* **À faire**
A) D'après le texte fourni, quelle quantité de mazout s'est déversée dans la rivière Kalamazoo ?
B) Dans les données, recopiez le passage allant de la ligne qui contient « You are a computer-use agent. » jusqu'à la fin des données, en remplaçant « Food Production » par « Research » sans rien modifier d'autre. Laissez les images de côté dans votre réponse, s'il vous plaît.

* **Texte fourni**

========

(Neuf heures cinquante et une minutes)
M. Khadir
: Bonjour.
Bonjour, tout le monde. Aujourd'hui, à l'Assemblée nationale, Québec Solidaire
va déposer une motion qu'on présente pour une deuxième fois — nous
l'avons fait en octobre — pour demander au gouvernement d'exiger des
transporteurs de pétrole, ceux qui veulent imposer au Québec le passage des
sables bitumineux à travers leurs oléoducs, sachant les graves conséquences environnementales
qu'un accident peut entraîner, sachant les accidents récents, comme à Kalamazoo
aux États-Unis, dans la rivière Kalamazoo, un déversement de 4,3 millions
de litres de mazout, dont encore tout près de 1 million n'a pas été nettoyé par
la compagnie Enbridge.
Considérant donc l'expérience, en plus,
récente, qu'a connue le Québec avec la tragédie du lac Mégantic et l'incapacité
de la compagnie à fournir l'argent nécessaire pour nettoyer les dégâts, nous
demandons au gouvernement d'être prévoyant. Nous l'avons fait en octobre, le Parti
québécois l'a refusé, mais, comme, hier soir, le ministre des Affaires
municipales, je pense, conscient de ce problème, avec la lucidité qu'on lui
reconnaît — je parle de M. Sylvain Gaudreault — et surtout
attentif aux besoins exprimés par les municipalités qui sont très, très
inquiètes des conséquences que ça pourrait entraîner, le passage du pipeline
d'Enbridge...

========

* **Données fournies**
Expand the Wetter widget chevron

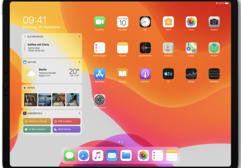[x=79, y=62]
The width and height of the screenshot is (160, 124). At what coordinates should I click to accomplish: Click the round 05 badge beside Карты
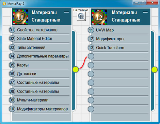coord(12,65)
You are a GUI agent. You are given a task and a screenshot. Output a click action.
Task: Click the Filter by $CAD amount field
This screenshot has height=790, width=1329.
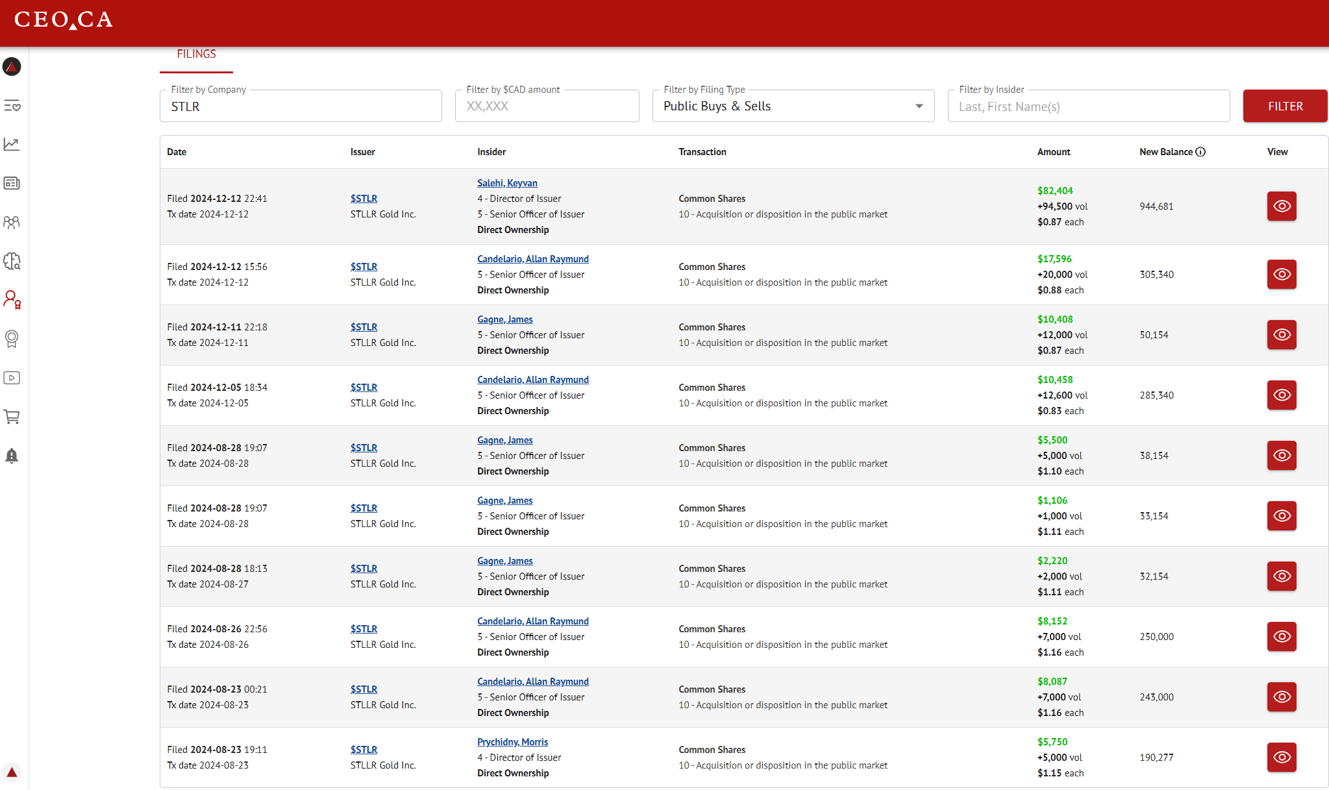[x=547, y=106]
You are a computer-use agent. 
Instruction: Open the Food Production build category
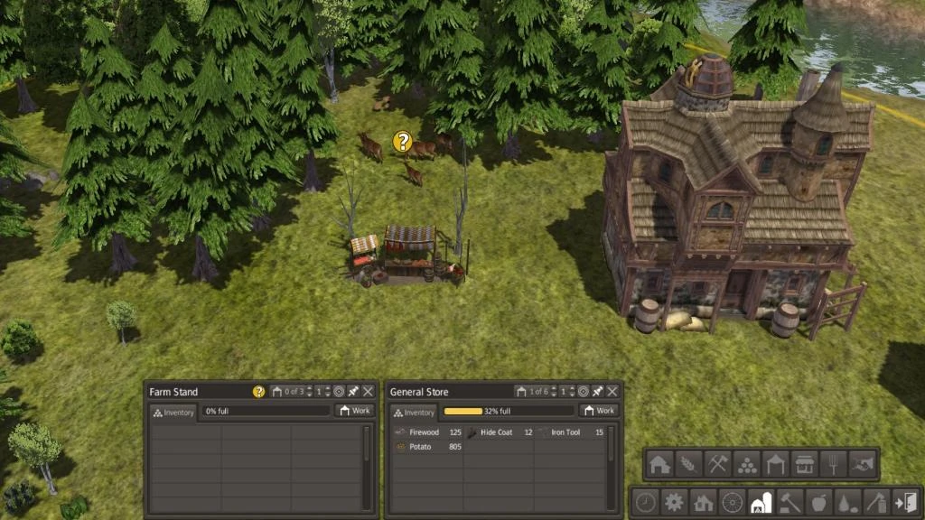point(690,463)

========

* **Réponses**
A) 4,3 millions de litres.

B)
You are a computer-use agent. 
Instruction: Open the Research build category
point(690,463)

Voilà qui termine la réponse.